Ils se levèrent et attendirent le robot étincelant. Celui-ci déboucha du sentier et vint sur la plage pour leur faire face. Il les dévisagea tour à tour.
— Pour vous, les nouvelles sont mauvaises, dit-il finalement.
— Vous n’allez donc pas nous aider ? dit Jason.
— Je suis sincèrement désolé, répondit le robot. Mon désir personnel serait de coopérer avec vous autant que nous le pourrions, mais nous avons construit le Projet, c’est l’un d’entre nous, le plus grand d’entre nous – je devrais peut-être dire (il fit un signe vers Nuage Rouge) notre chef, et nous devons donc nous conformer à son jugement. Car cela n’aurait pas de sens de créer un chef si nous ne lui faisions pas confiance et si nous ne le suivions pas.
— Mais sur quelles bases a-t-il pris sa décision ? s’enquit Jason. Est-ce parce que vous ne nous faites pas confiance ? Ou parce qu’à votre avis le problème est moins important que nous ne l’avons dit ?
Stanley secoua la tête :
— Aucune de ces raisons n’est la bonne, dit-il.
— Évidemment, vous vous rendez compte que si les Autres reviennent, ils pourront vous prendre sous leur domination – et le Projet lui aussi ?
Ezéchiel dit :
— Vous devez certainement à ces messieurs au moins la courtoisie…
— Ne te mêle pas de ça ! fit Stanley d’une voix sèche.
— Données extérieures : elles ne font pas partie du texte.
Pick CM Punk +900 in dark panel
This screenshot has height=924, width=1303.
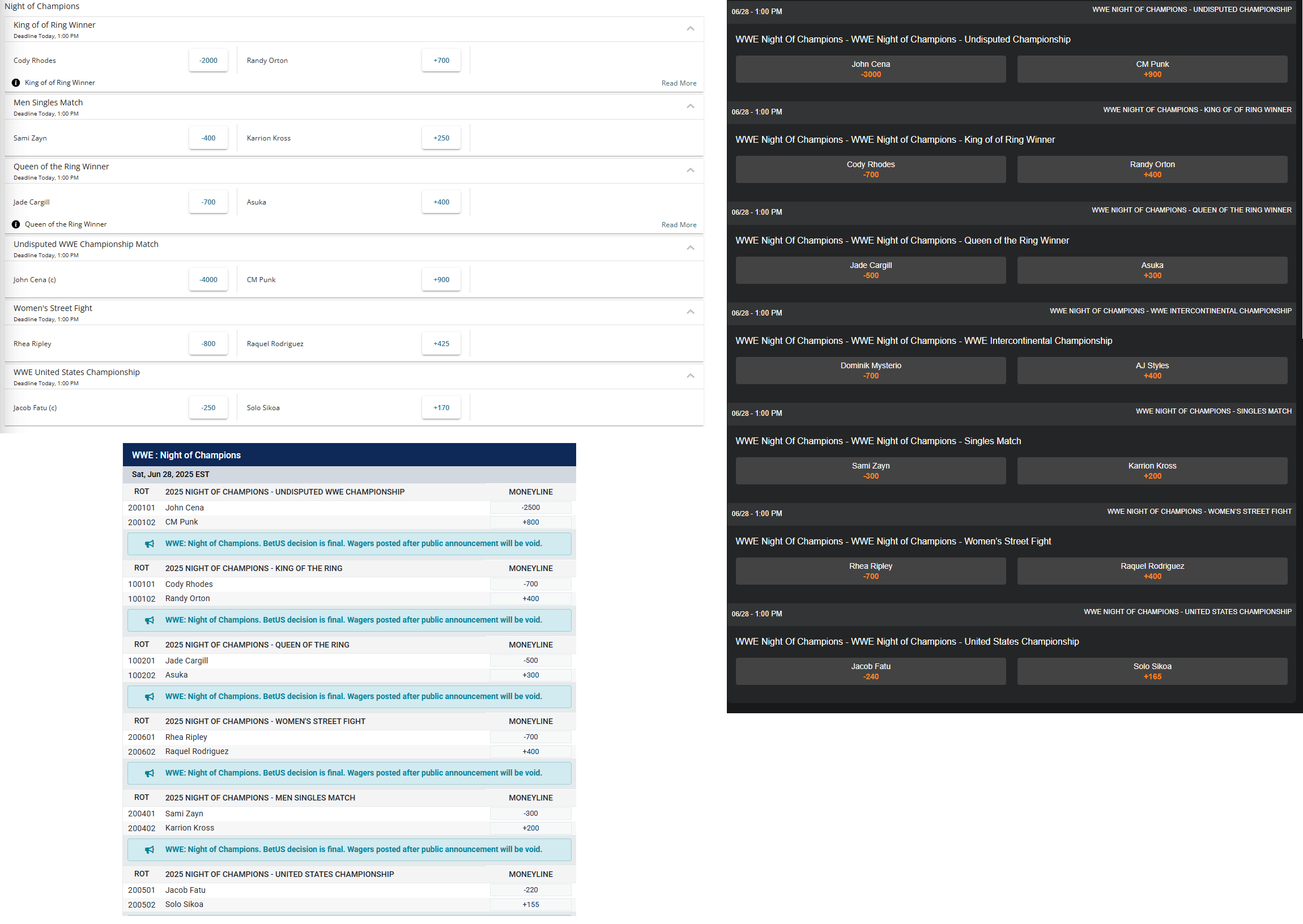[1152, 70]
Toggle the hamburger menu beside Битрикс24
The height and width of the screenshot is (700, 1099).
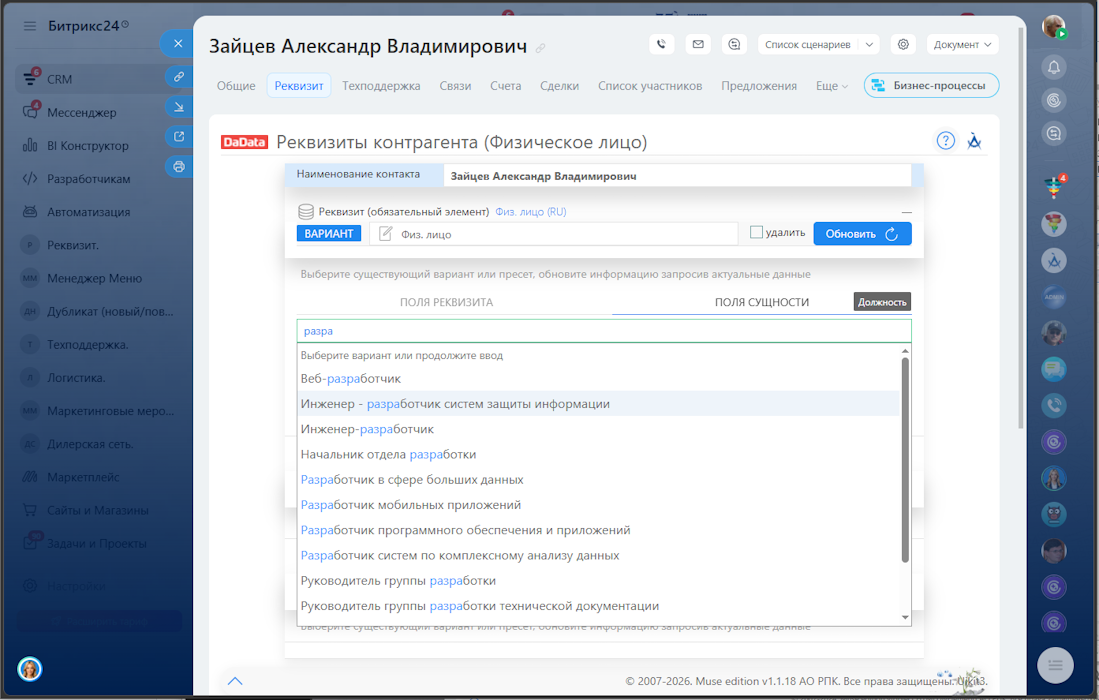[30, 26]
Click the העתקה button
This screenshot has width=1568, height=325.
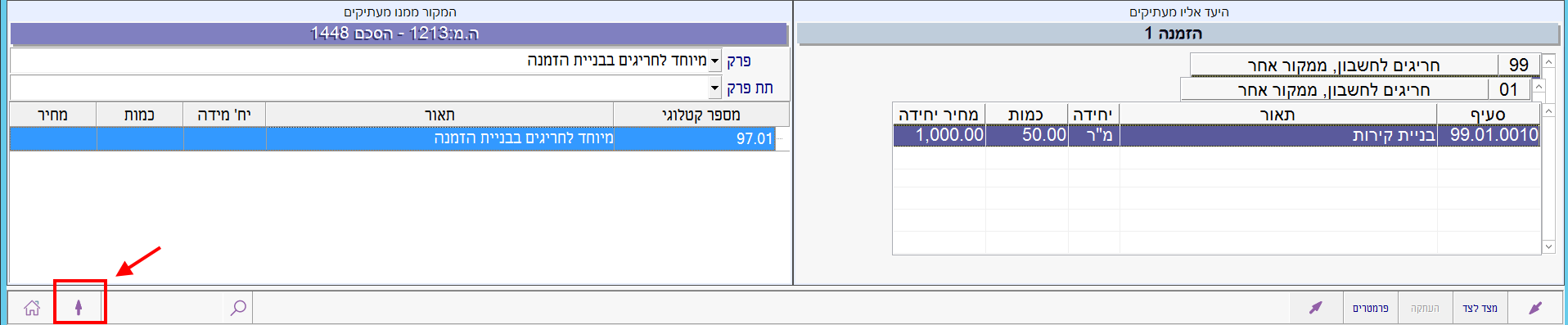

— Je m’en mêlerai ! dit Ézéchiel en martelant ses mots d’une colère inhabituelle. Ce sont les créatures qui nous ont faites. Ce sont nos créateurs. Nous leur devons toute notre loyauté. Votre Projet lui-même leur doit loyauté car pour le concevoir et le construire, vous avez non seulement utilisé l’intelligence que les humains nous ont donnée, mais c’est aussi dans le monde humain que vous avez récupéré les matériaux nécessaires à sa construction ainsi que le savoir que vous lui avez donné.
— Nous ne cherchons plus la loyauté, dit Jason. Peut-être n’aurions-nous dû jamais la chercher ? Je pense même parfois que nous vous devons des excuses pour vous avoir construits. Nous ne vous avons certainement pas donné un monde dont vous puissiez nous être reconnaissants. Mais, étant donné la tournure que prennent les choses maintenant, nous sommes tous concernés. Si les Autres reviennent occuper la planète, nous souffrirons tous.
— Que voulez-vous ? demanda Stanley.
— Votre aide, évidemment. Mais puisque vous ne pouvez nous la donner, je pense que nous avons le droit de demander pourquoi vous nous la refusez.
— Cela ne vous sera d’aucun réconfort.
— Qui parle de réconfort ? Ce n’est pas du réconfort que nous sommes venus chercher !
— Très bien, dit Stanley. Puisque vous insistez. Mais je ne peux pas vous le dire.
Il atteignit le sac qui était suspendu à sa taille, en sortit un morceau de papier qu’il déplia et lissa.
— Voici la réponse que nous a donnée le Projet, dit-il.
Il tendit le morceau de papier à Jason. Trois lignes étaient imprimées dessus. Elles disaient :
La situation en question nous est indifférente. Nous pourrions aider l’humanité, mais il n’y a aucune raison pour que nous le fassions. L’humanité est un facteur transitoire et ne nous concerne pas.